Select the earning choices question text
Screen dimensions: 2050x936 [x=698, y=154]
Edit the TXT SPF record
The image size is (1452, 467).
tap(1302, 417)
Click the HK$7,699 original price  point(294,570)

+===+

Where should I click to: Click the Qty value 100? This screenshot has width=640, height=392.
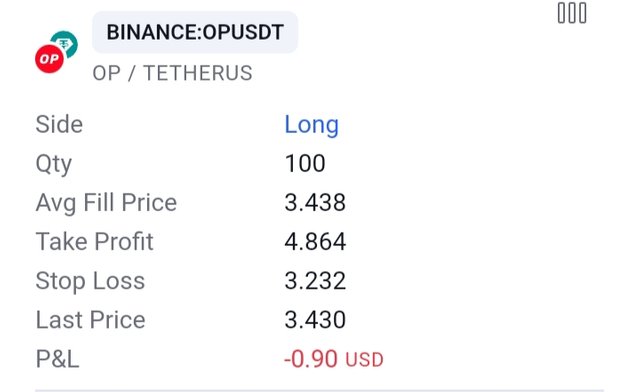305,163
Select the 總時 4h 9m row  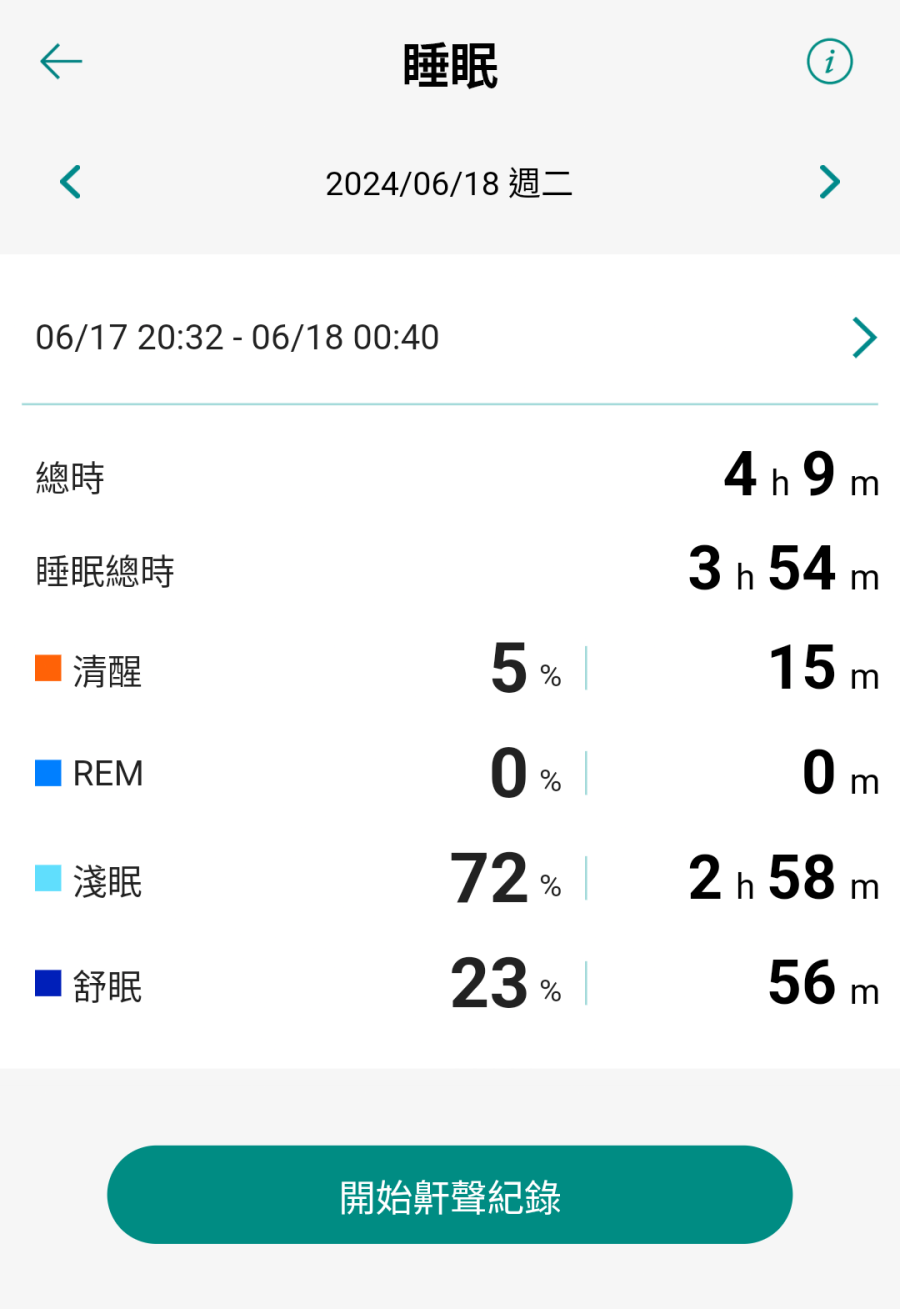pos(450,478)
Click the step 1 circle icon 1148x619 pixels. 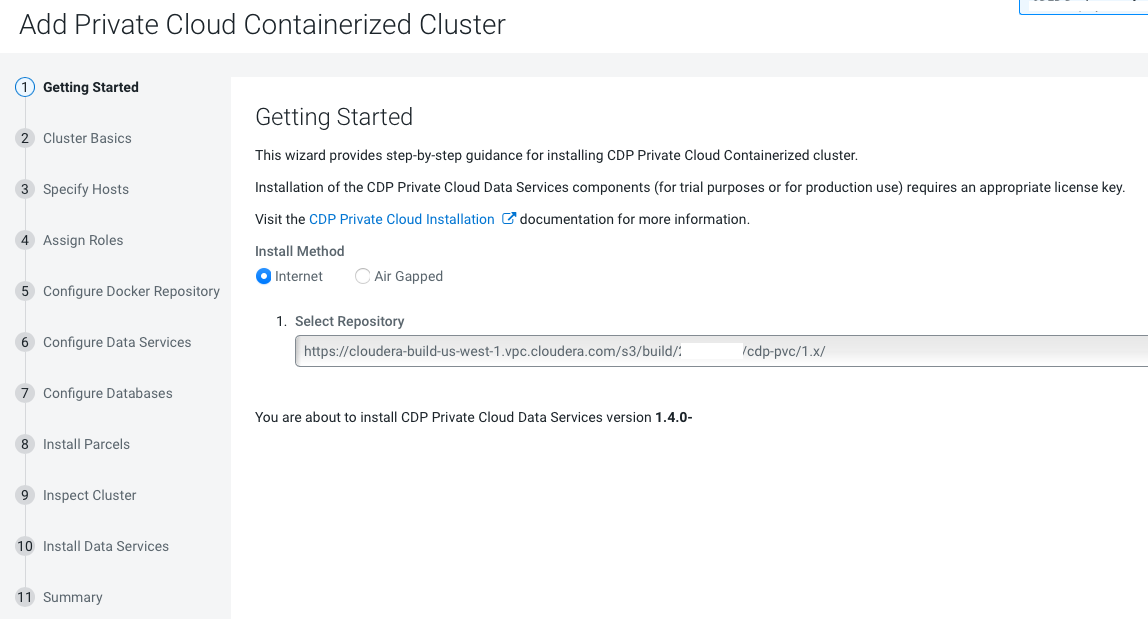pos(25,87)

+===+

Using the entries above, give back exactly the line containing "Select the earning choices question text", the line containing "Click the HK$7,699", and every line between them, and nothing else.

§ RESPONSE:
Select the earning choices question text
Screen dimensions: 2050x936 [x=698, y=154]
Edit the TXT SPF record
The image size is (1452, 467).
tap(1302, 417)
Click the HK$7,699 original price  point(294,570)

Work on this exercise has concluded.